In today’s digital age data science is a buzzword in the IT world. It is helping us in many extraordinary ways, from helping cars drive themselves to help Facebook tag you in photos. Data engineers are very important people of any enterprise data analytics team. They are the professionals who build pipelines and transform the data into the formats that data scientists can use. They are responsible for optimizing, managing, overseeing, and monitoring data retrieval, storage, and distribution within the organization.
Data engineers can find trends in huge data sets and also can develop algorithms to help make raw data more useful to organizations. For this, they require a significant set of technical skills which include a good understanding and deep knowledge of SQL database design and multiple programming languages.
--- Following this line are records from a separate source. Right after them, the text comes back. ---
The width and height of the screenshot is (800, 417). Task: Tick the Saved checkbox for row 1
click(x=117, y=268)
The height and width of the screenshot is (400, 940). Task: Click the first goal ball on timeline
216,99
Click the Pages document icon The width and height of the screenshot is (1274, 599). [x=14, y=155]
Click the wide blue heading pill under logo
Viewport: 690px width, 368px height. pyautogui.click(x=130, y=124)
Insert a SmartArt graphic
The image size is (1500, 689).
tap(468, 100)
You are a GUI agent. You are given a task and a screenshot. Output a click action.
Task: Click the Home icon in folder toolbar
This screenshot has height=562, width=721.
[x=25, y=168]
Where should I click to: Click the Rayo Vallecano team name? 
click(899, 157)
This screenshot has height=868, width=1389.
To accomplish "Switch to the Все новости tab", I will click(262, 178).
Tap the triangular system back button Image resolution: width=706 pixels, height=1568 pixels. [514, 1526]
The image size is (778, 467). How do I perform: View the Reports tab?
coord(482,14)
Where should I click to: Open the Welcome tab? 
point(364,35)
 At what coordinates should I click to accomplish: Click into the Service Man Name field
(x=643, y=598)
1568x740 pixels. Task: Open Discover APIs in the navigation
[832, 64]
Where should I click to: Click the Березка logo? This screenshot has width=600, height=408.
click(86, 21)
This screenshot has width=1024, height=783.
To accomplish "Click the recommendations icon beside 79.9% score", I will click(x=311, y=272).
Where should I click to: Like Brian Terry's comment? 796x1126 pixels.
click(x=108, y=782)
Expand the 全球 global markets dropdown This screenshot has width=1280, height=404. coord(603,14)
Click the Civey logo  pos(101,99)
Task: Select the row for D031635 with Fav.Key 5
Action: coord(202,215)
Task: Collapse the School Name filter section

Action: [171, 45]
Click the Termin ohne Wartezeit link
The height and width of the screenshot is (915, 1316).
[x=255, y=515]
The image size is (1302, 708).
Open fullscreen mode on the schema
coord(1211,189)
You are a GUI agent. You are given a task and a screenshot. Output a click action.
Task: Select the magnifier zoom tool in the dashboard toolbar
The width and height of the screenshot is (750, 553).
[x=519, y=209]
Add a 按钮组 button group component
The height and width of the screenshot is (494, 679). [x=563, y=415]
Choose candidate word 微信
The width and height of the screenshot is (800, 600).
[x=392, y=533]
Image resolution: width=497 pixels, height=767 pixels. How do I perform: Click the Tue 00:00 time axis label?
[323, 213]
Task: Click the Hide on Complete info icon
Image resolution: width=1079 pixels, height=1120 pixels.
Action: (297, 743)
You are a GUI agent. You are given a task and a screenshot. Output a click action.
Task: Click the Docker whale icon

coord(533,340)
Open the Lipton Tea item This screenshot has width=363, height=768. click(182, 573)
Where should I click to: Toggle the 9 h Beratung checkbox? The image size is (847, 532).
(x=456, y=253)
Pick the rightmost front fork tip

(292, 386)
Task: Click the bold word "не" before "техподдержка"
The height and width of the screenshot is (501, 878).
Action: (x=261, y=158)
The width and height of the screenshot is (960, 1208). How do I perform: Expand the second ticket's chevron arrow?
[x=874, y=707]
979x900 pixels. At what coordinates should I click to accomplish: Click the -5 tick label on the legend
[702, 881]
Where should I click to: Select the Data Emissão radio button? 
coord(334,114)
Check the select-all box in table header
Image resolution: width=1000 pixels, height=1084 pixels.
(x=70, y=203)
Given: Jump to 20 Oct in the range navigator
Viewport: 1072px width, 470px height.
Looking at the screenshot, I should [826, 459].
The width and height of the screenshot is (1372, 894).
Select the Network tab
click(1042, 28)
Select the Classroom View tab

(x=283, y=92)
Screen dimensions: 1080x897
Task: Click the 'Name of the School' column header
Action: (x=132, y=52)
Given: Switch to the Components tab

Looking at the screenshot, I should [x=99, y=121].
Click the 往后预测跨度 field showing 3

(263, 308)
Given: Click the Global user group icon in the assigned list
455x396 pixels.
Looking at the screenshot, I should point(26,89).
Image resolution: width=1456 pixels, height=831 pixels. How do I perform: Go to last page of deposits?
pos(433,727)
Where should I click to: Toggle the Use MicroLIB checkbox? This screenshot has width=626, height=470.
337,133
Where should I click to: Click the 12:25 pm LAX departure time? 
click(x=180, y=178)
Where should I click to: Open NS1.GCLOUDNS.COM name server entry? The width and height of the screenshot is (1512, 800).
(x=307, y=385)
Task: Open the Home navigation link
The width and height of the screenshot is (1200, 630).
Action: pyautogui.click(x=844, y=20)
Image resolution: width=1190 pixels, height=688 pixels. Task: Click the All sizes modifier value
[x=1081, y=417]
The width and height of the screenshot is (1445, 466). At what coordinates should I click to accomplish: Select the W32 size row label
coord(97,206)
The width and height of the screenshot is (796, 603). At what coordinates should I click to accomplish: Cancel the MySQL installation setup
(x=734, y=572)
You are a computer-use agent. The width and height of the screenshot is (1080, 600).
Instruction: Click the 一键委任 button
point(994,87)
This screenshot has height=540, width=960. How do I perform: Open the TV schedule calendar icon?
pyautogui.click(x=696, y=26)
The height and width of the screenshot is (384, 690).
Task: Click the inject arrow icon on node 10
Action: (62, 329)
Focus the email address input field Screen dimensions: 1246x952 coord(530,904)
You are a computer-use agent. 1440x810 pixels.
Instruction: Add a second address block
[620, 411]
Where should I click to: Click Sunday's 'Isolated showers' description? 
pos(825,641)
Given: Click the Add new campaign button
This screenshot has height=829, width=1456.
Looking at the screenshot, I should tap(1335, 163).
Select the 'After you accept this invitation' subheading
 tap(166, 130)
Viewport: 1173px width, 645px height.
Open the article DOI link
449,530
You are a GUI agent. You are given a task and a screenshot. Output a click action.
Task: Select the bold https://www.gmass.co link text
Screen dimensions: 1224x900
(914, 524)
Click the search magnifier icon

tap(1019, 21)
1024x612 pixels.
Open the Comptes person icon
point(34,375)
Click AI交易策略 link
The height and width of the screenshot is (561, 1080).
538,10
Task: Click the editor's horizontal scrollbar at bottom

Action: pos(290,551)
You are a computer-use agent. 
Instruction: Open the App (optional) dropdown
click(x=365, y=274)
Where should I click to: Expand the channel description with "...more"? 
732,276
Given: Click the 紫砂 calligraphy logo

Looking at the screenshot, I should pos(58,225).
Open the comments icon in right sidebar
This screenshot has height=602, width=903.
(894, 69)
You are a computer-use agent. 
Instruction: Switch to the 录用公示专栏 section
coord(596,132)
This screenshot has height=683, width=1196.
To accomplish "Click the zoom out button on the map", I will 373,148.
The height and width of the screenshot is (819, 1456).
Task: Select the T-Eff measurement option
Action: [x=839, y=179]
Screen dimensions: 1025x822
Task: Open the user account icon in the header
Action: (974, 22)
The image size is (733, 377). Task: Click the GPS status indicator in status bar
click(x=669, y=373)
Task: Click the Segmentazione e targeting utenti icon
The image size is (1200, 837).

They also need good communication skills to work together with other departments to understand what business leaders want to gain from the large datasets. They always try to give easier access to raw data so they need to understand the client’s or company’s objectives.
It is crucial for data engineers to have business goals in line when working with data, especially for those who are working with large companies that are handling complex and large datasets and databases. People who want to land their career in the field of data are seeking the best data engineering courses and gaining the required skills.
Let us know more about the roles and responsibilities, salaries, and the demand of data engineers in the IT landscape.
Roles And Responsibilities of Data Engineers
Larger organizations often have multiple data scientists and analysts to help understand data while medium and small companies rely on a data engineer to work in both roles. So a data engineer plays a vital role in any company and they are responsible for a variety of work they do. Some of their roles and responsibilities are mentioned below.
The Data Engineer Role- There are three main roles that fall under the umbrella of data engineers.
- Generalist- This job role is found in small teams or small companies. These data engineers as generalists are responsible for the steps for a data process, mining and data analysis. This role suits those who want to switch from data science to data engineering.
- Pipeline-Centric- This role is found in midsize companies. These data engineers work with data scientists to make use of the data collected. They require in-depth knowledge of computer science and distributed systems.
- Database-Centric- This job role is often found in larger organizations where the flow and managing of data is a full-time job. Database engineers work with data warehouses across multiple databases and can develop table schemas.
Data Engineer Responsibilities- Data engineers are tasked to keep their eyes on inconsistencies or out for trends that can affect business goals. Their main responsibilities are managing and organizing data. As it is a highly technical job role, it requires skills in areas such as mathematics, programming, and computer science. Mentioned below are some of the most common responsibilities of data engineers.
- Develop, create, test, and maintain architectures.
- Align architecture with business needs.
- Data acquisition
- Develop and manage the data set process.
- Implement programming language and tools.
- Identify ways to improve data reliability, quality, and efficiency.
- Conduct research for business and industry questions.
- Use large data sets to solve business problems.
- Deploy statistical methods, machine learning, and sophisticated analytics programs.
- Prepare data for prescriptive and predictive modeling.
- Find hidden patterns using data and techniques.
- Use data to discover tasks that can be automated.
- Deliver insights and updates to stakeholders based on data analytics.
- Communicate data trends to others within the organization.
Demand And Salary for Data Engineers
A career in data engineering sounds quite right for those who are having a keen interest in numbers, data, and technology as there is a prediction by Gartner that 2021 is going to be the year of hyper-automation, and the way to start is by driving insights from the huge amount of data organizations have. That is where the need and demand of data engineering professionals come into the picture and it is the reason the field of data engineering is rapidly growing.
So several organizations big and small, established and new players in the market, are seeking skilled professionals and are ready to pay hefty data engineering salaries and growth opportunities. According to DICE’s 2020 Tech Job Report, Data Engineer is the fastest-growing job in 2019, growing by 50% YoY. Data Scientist is also up there on the list, growing by 32% YoY. We can understand it with the following image.
There are several factors that can affect the average salary of data engineers such as skills, country, industry, experience, size and type of organization, academic education and training too. Their salary averages vary from source to source and are based on the U.S. market and before taking out taxes. Glassdoor estimated the average base pay for data engineers at $102,864 per year. This report is based on earnings reports provided by thousands of companies. So it’s a pretty good cash amount for data engineers.
On the other side, the job aggregator and information site Indeed.com reports higher earnings for data engineers $129,415 per year with a possible $5,000 bonus.
Another source is STACK OVERFLOW which has over 50 million daily users and creates a well-known survey summarizing the latest IT trends. They reported that the average data engineer salary is around $92,160 per year.
So it is clear that earning as a data engineer is quite worthy and you can make over $100,000 in your current job. And if you earn less try to get new opportunities to catch one of the biggest waves in the labor market as it is the golden time to choose a career as a Data engineer.